ふと今読んでいたシンデレラの本が目に入る。
「お前も王子様に夢見てんのか?」
「うん、すてきだよねー!でも、リコリスおねえちゃんに「いつかわたしのもとにもおうじさまがきてくれるかな?」って、きいたら、ないちゃったの。「だめ!アリスにはおねえちゃんがいるでしょ!おうじさまは、まだひつようないの!おうじさまのかわりにわたしがアリスをまもってあげるから」って…」
いや、普通の姉なら「いつかアリスの元に来てくれるわよ」って言うよな?なのに、だめっておかしくねェ?しかも、自分が守るって…。お前が王子かよ。
アイツ、前から思ってたけど、かなりヤバイよな。他の妹にも優しいみてェだけど、アリスに対してだけ、すげー独占欲があるし。

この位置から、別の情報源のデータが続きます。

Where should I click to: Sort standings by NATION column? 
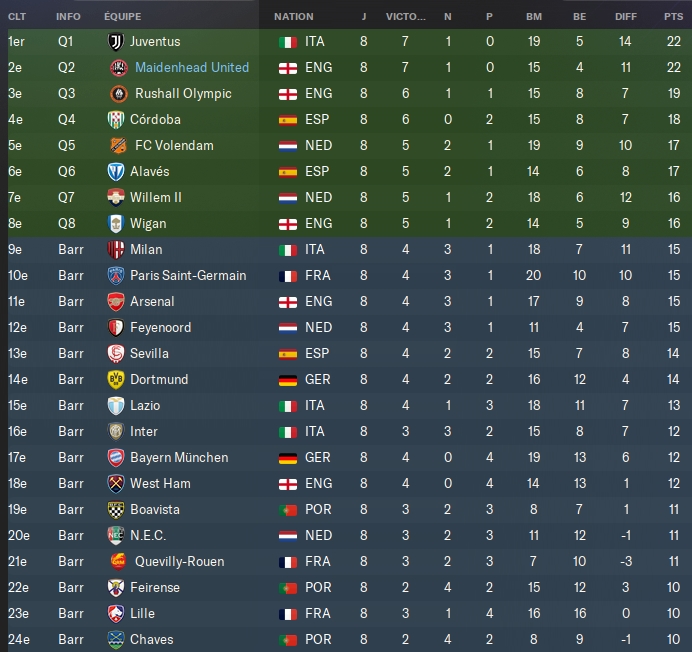[x=293, y=16]
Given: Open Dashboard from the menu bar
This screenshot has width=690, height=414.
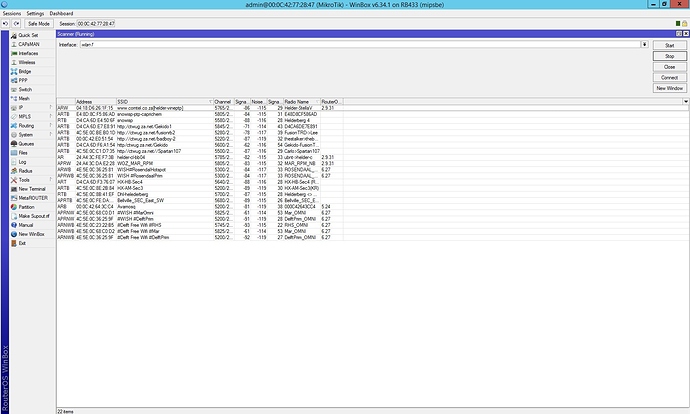Looking at the screenshot, I should coord(63,12).

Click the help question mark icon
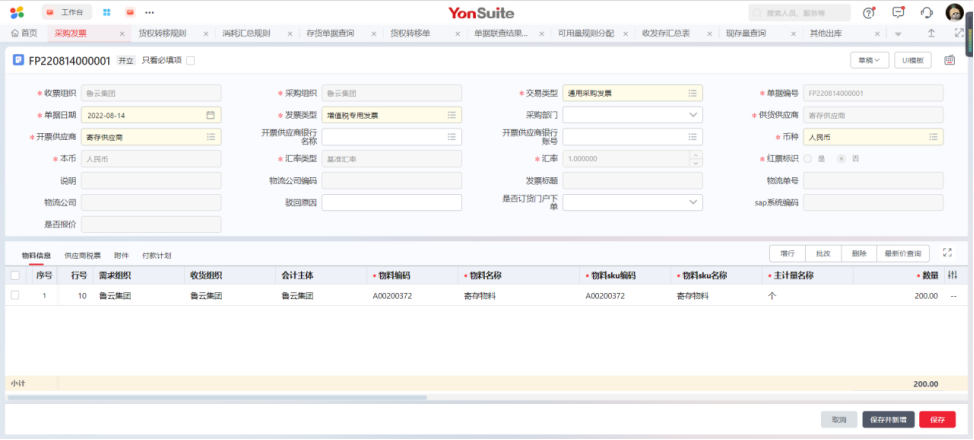click(x=868, y=12)

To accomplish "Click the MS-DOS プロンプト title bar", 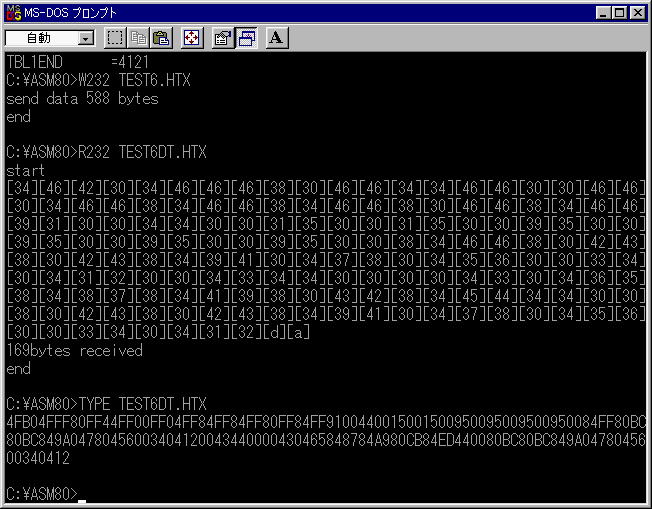I will 300,12.
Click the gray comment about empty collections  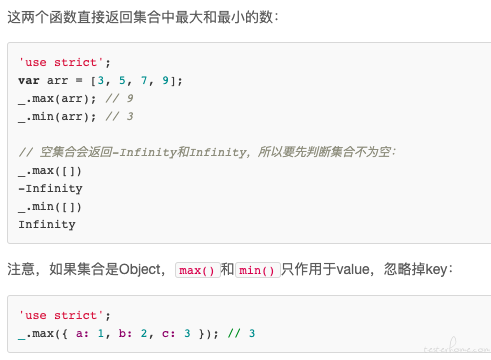click(207, 152)
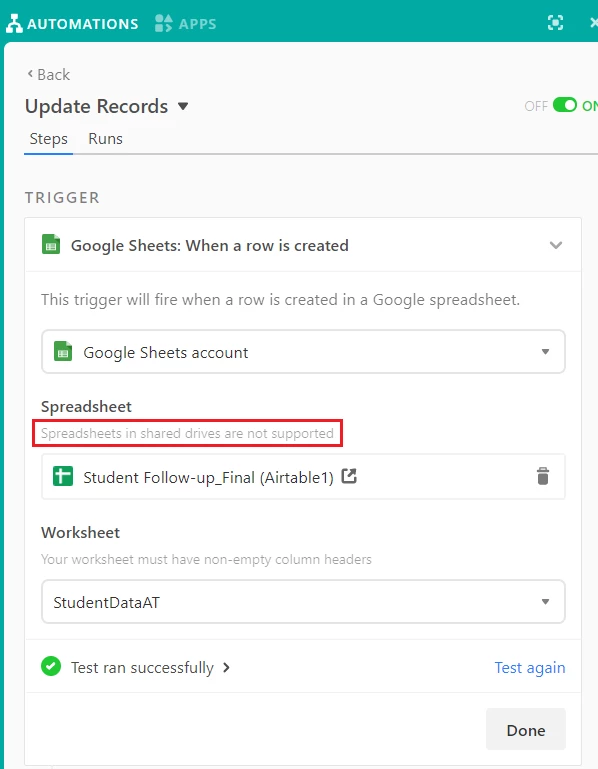Expand Test ran successfully results
Viewport: 598px width, 769px height.
150,667
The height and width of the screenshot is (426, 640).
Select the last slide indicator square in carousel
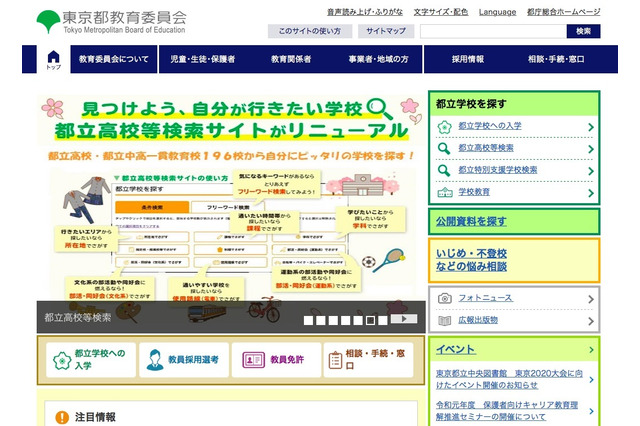pos(384,320)
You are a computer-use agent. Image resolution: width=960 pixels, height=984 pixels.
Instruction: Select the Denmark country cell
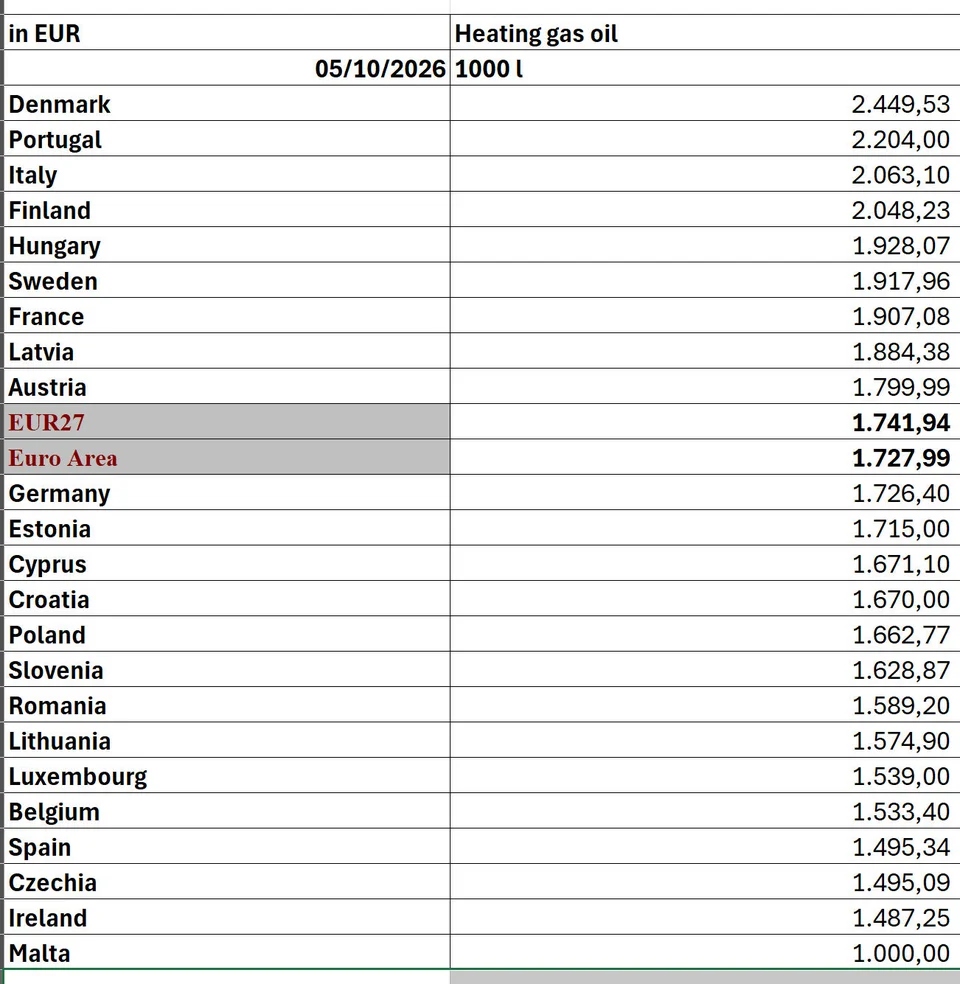pos(227,104)
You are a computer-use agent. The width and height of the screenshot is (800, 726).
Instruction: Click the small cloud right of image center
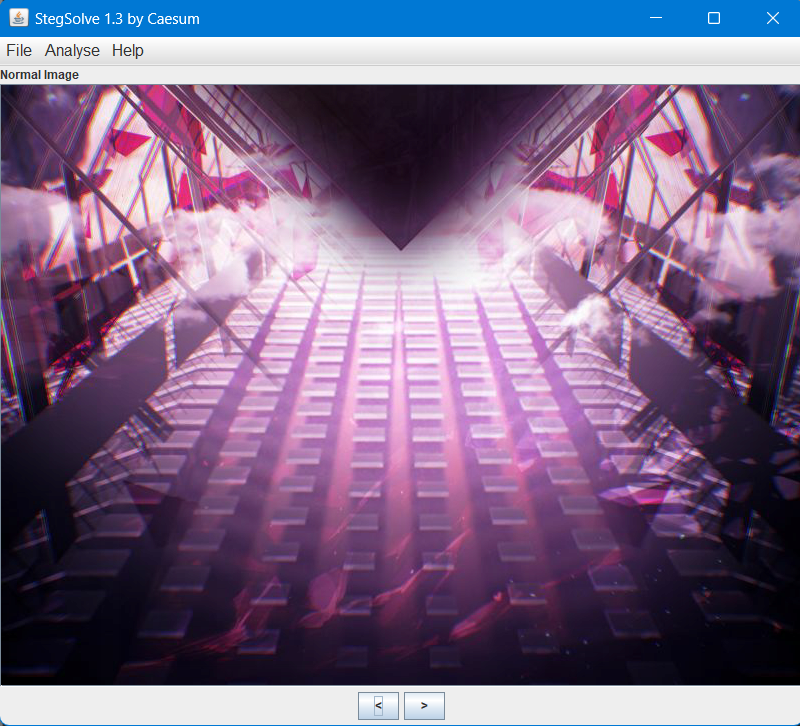click(588, 318)
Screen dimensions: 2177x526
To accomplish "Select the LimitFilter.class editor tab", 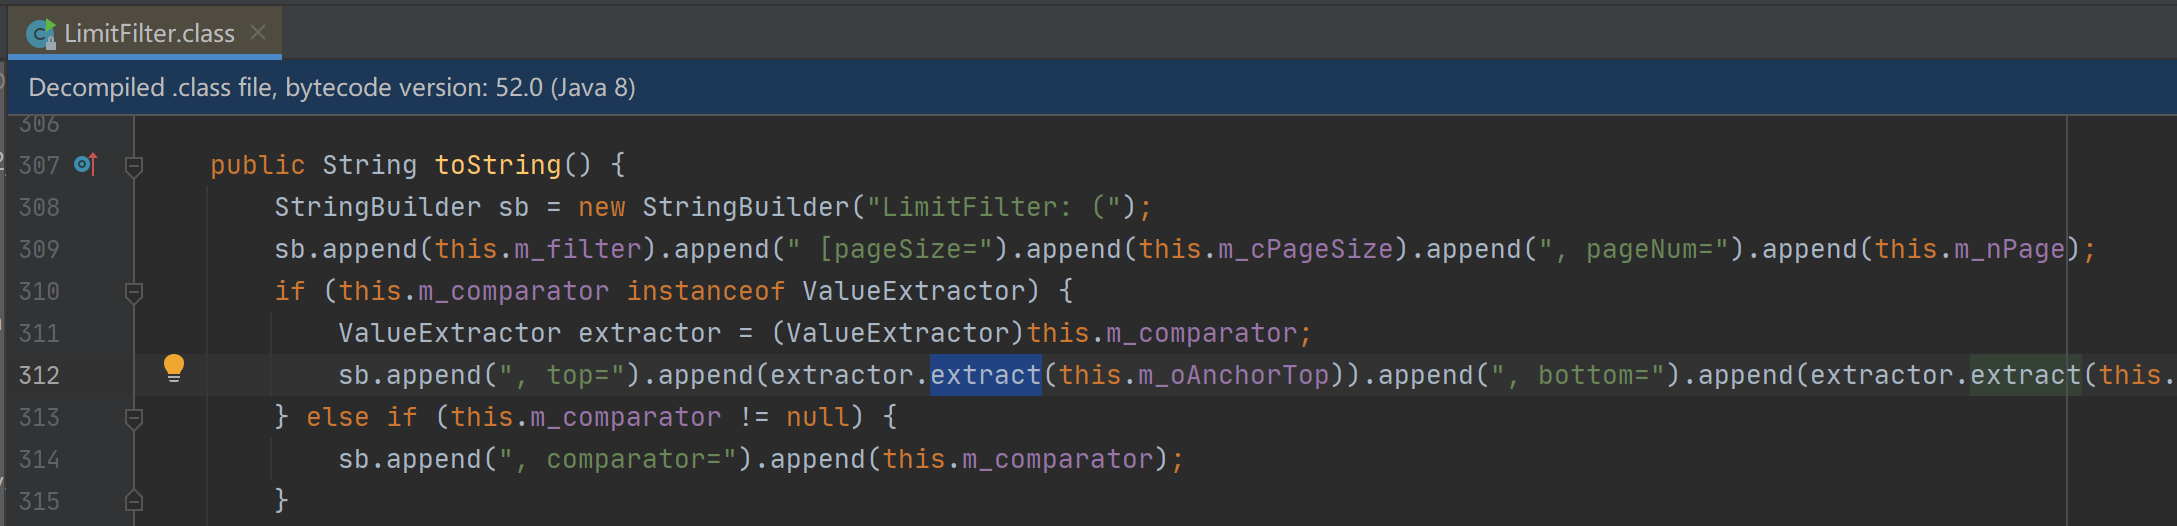I will (146, 33).
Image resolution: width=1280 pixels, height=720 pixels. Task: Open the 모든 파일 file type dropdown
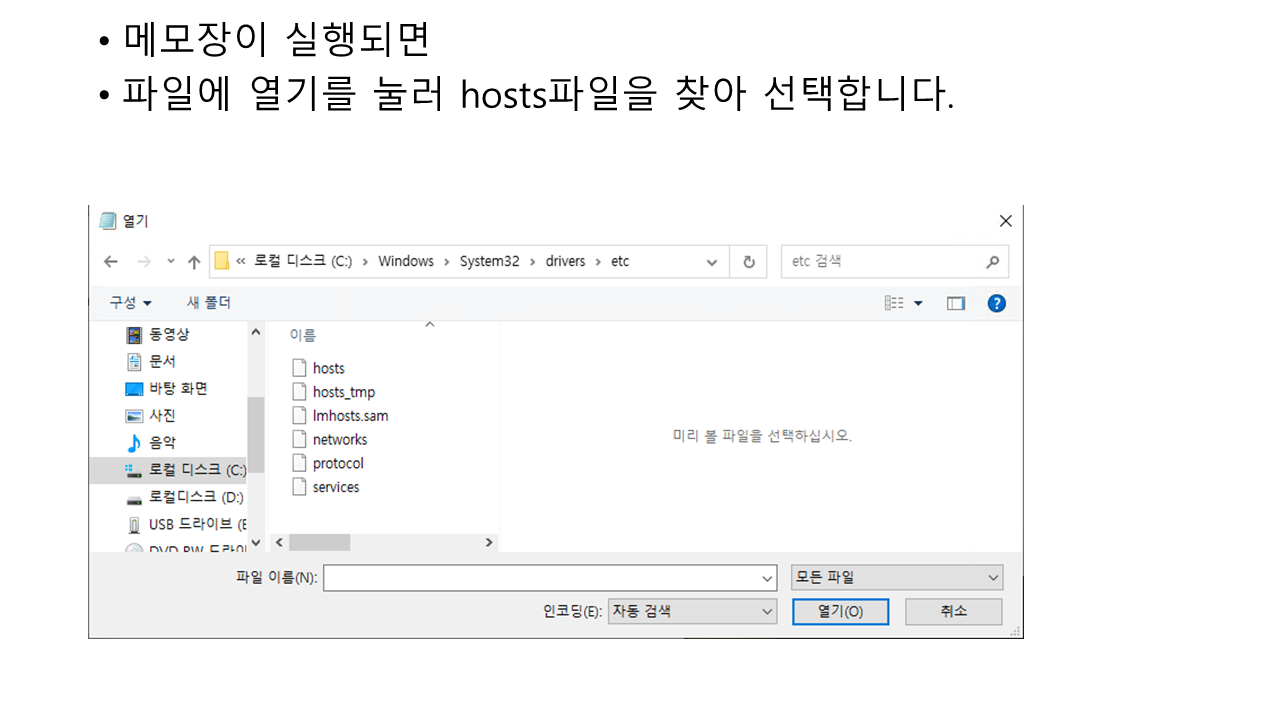(896, 577)
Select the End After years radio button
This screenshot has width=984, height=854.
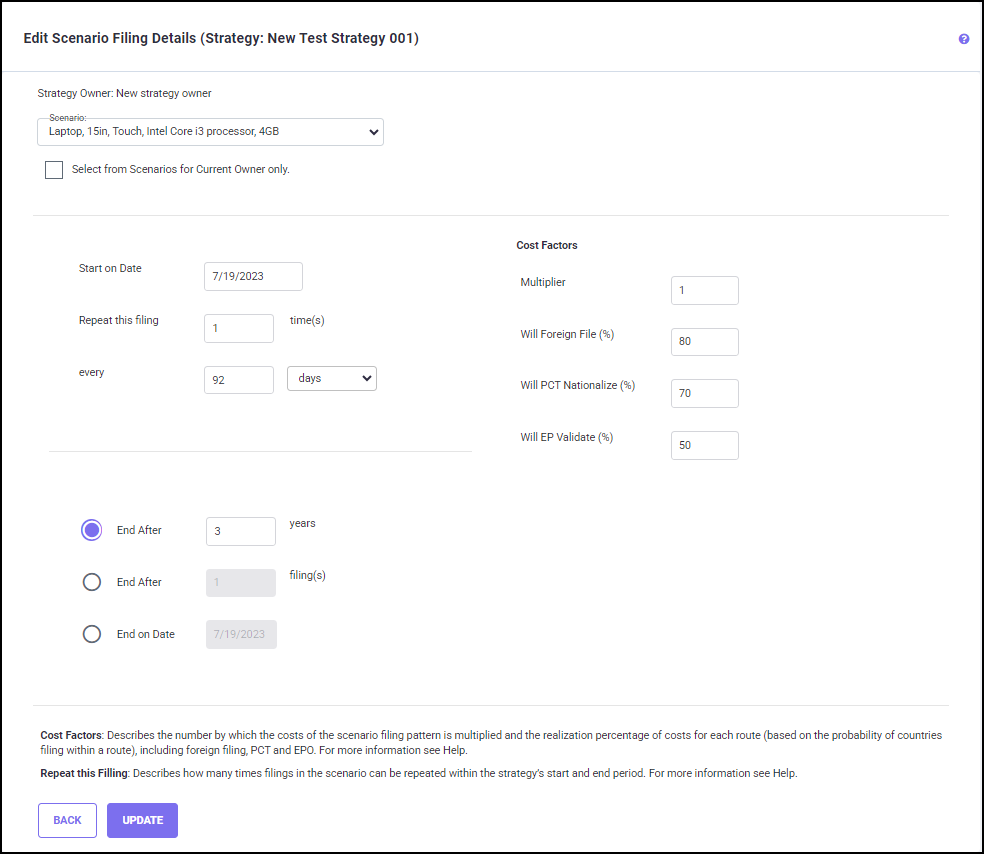click(x=92, y=531)
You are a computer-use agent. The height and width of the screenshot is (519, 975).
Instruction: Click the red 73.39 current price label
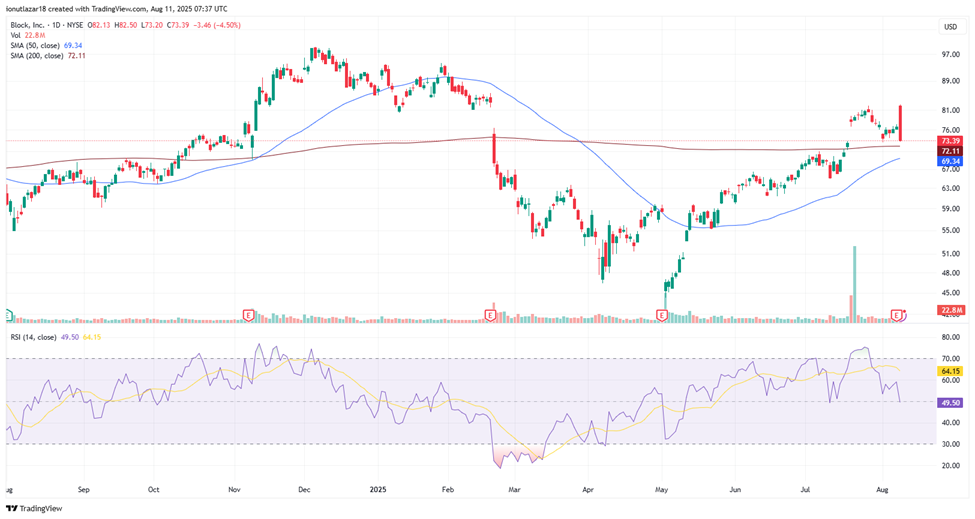(951, 140)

あー。だから、オレに対して、風当たりが強いわけか…。
「お前、今からそんなに溺愛されたら、将来大変だぞ」
「できあいって、なあに?」
「すげー愛されてるってこと」
「あいされてる??」
それもまだコイツには難しいか。しばし考えてから、オレは答える。
「大好きってことだよ」
「それならわたしもリコリスおねえちゃんのことがだいすきー!」
「そっか…」
「リコリスおねえちゃんだけじゃないよー!パパもママも他のおねえちゃんたちも、リンネも!」
「そうだな」
「ハルクもー!」
「……………は?」
アリスの言葉で呆気に取られた。
10年間生きてきて、誰かに好きだと言われたことは一度もない。身内にすら、言われたこともねェし。まして赤の他人であるコイツに言われるなんつ、思いもよらなかった。
「だからね、ハルクもだいすきー!」
「……」
……。
コイツ、素直過ぎじゃね。大好きなんて、恥ずかしいことを平気で言いやがって。
「みみまでまっかだよー?」
「違っ!これは…!そんなこと言うヤツは、こうしてやる!」
「ふふふ!あはははは!」
照れ隠しにオレがアリスの身体をくすぐってやると、身をよじらせ、笑う。
しばらくくすぐりを続けていたら、アリスはいつの間にか笑い疲れて寝ちまった。
くー、くーっと寝息を立てて眠るアリス。
さて、アリスは寝たし、そろそろ勉強するかと起き上がろうとしたら、何かがオレを引っ張る。
見てみると、アリスがオレの服を掴んでいた。
「ったく、コイツは…」
離そうとするが、意外にしっかりと掴んでいやがった。無理に離してもいいが、コイツが起きる可能性もある。せっかく寝たのに、また起きられると、しばらくはなかなか寝ないかもしれない。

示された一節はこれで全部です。